In stage I, Idea. First in humans: a series of criteria should be met with maximum transparency. The patient selection criteria must be reported, as well as the number of individuals that have been accepted or rejected. The technique must be described in detail and the short-term results given in terms of safety. This phase includes multiple ethical requirements; therefore, authorization by the hospital research committee is required.

During stage IIa, Development, Toward stabilization of the technique: the procedure is refined by a few authors. Here, the study corresponds with a prospective cohort. The CUSUM6 analysis is of interest to establish the learning curve. The development of this phase, with safety results, provides for its reproduction in other hospitals.

In stage IIb, Exploration, Bridge to a pivotal trial: the need for an RCT arises. The ideal instrument in this phase is the multicenter series and the design of a possible RCT. Other types of study (case-controls) can be evaluated. Ethical requirements regarding transparency, training and monitoring are important.

Stage III, Assessment: key study/RCT: the definitive RCT should be performed at this stage, immediately after the technique is considered stable and before it can be widely -used. The objective is to make a comparison with the best possible established intervention and validate the efficiency of the new procedure.

In stage IV, Long-term study IV: the objective is to identify unforeseen long-term results. This is the phase to develop registries and databases. The conflicts of interest derived from clinical registries are determined by who depends on or exploits them and the definition of authorship.
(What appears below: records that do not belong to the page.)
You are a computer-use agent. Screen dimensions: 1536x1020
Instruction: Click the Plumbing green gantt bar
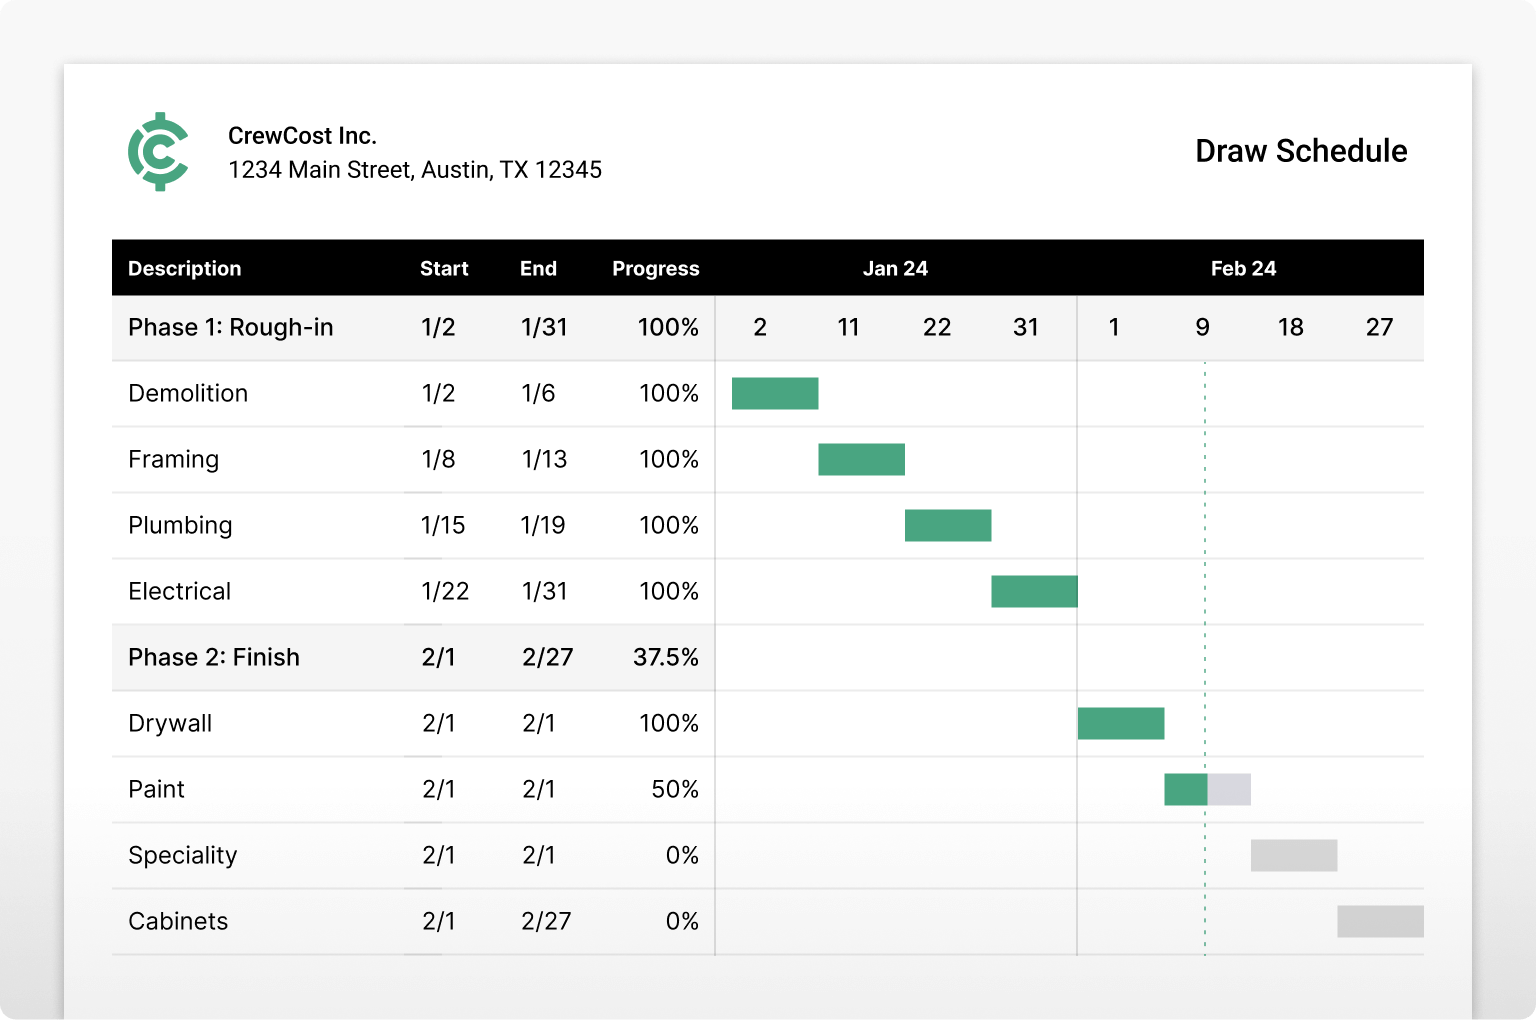948,526
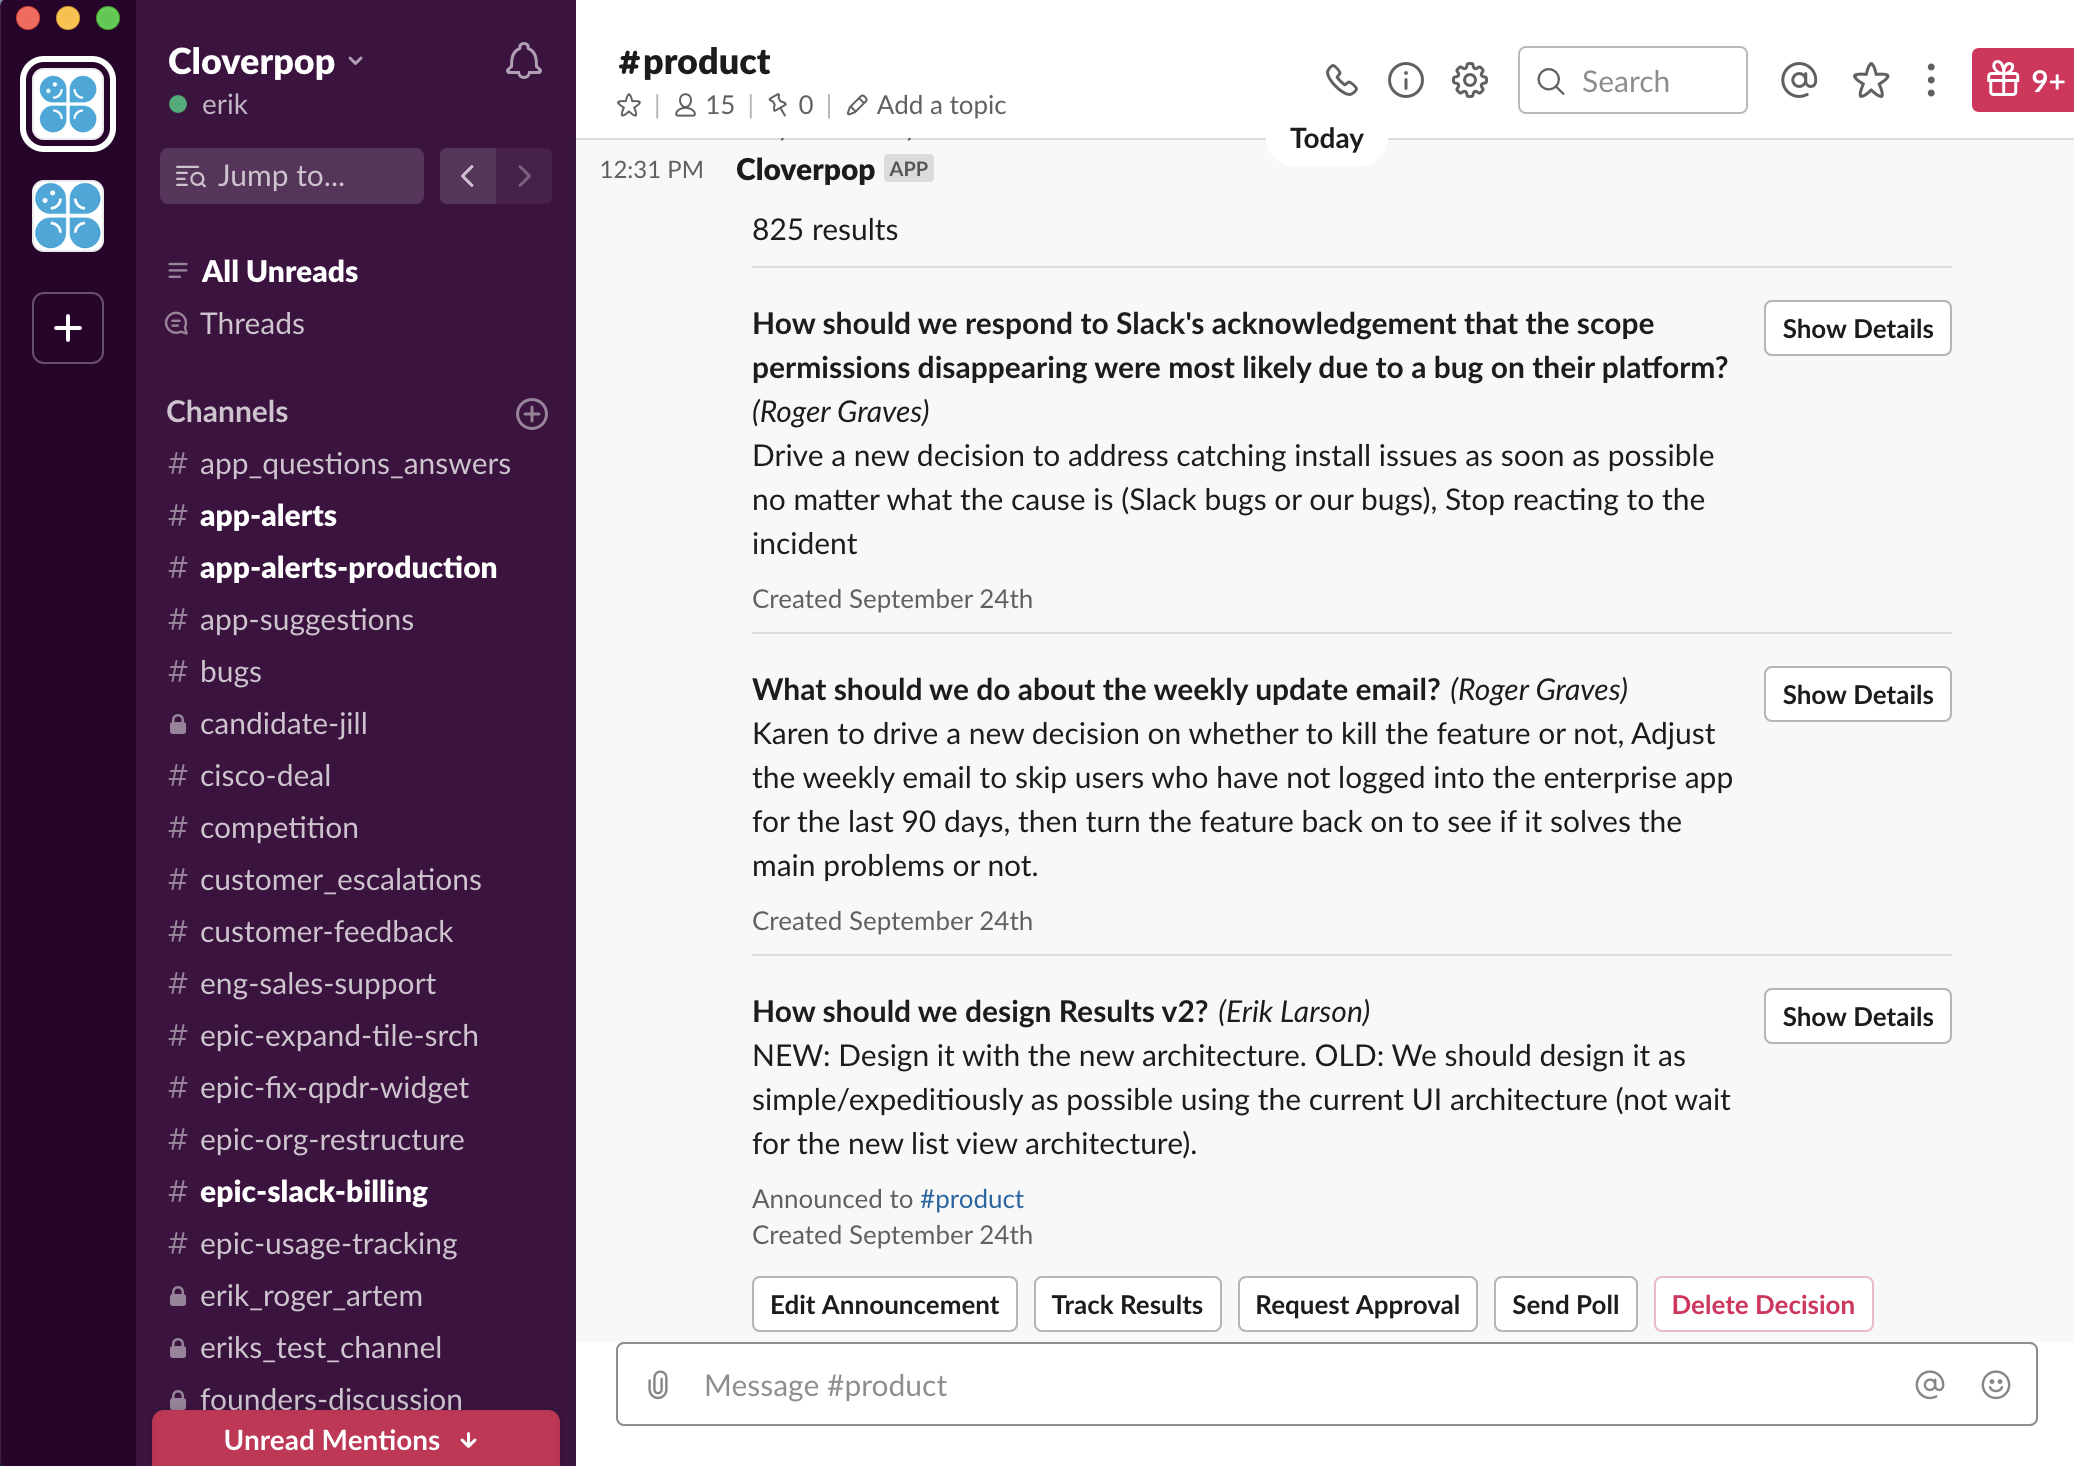Click Track Results button for Results v2
This screenshot has height=1466, width=2074.
1125,1303
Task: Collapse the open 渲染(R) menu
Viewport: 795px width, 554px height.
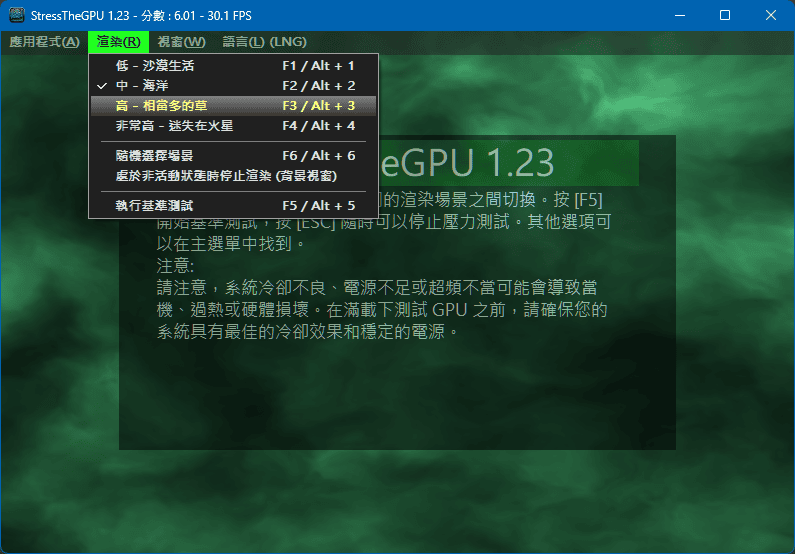Action: [118, 41]
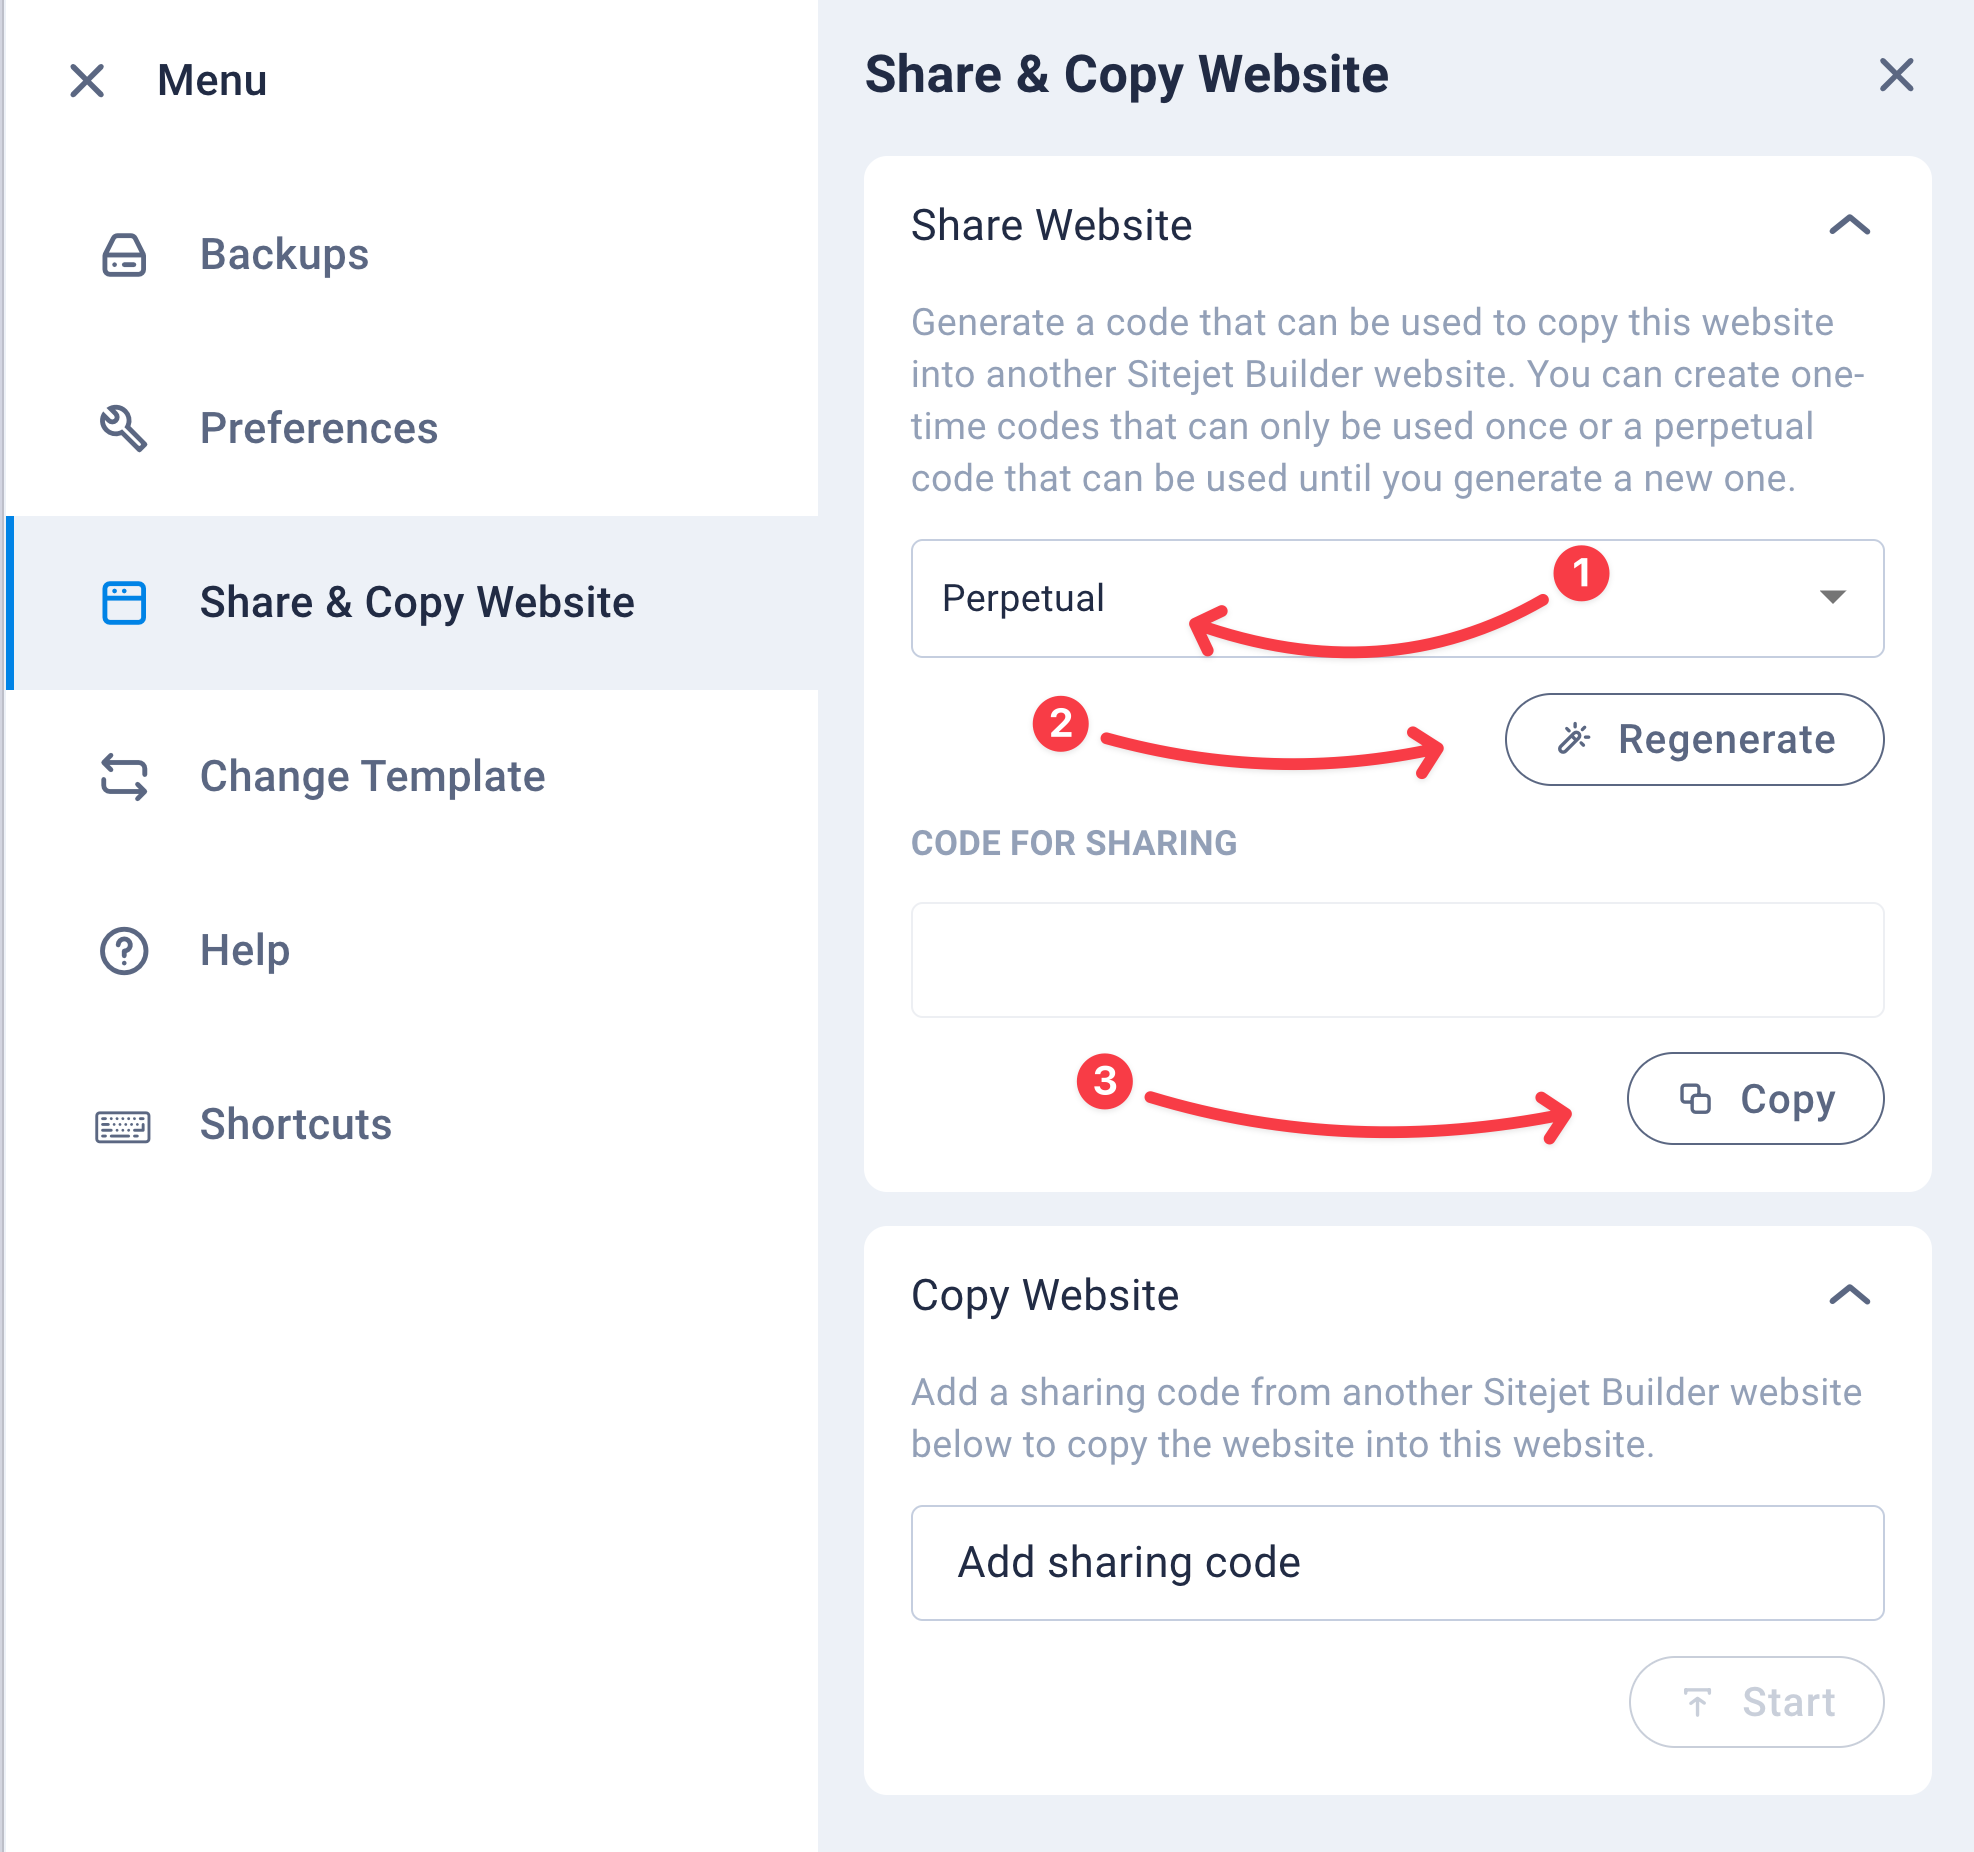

The collection of objective information has also been based on the development of clinical registries. The evolution of digital platforms has facilitated the creation of large databases that include thousands of clinical records, allowing for them to be analyzed practically in real time. The best example is the NSQIP (The American College of Surgeons National Surgical Quality Improvement Program (ACS NSQIP®)7,8, which makes it possible to compare clinical results between different hospitals (benchmarking) and allows clinical information to be obtained7: a) evaluate treatment results; b) identify risk factors and develop risk prediction models; c) compare results between different interventions; and d) evaluate variations in the use of healthcare resources. The evolution of the digital world is heading towards the application of artificial intelligence (AI) to manage clinical information generated by big data, which will ultimately favor personalized medicine. Both forms of information management, evidence-based surgery and AI, are convergent and will complement each other in the future8–10.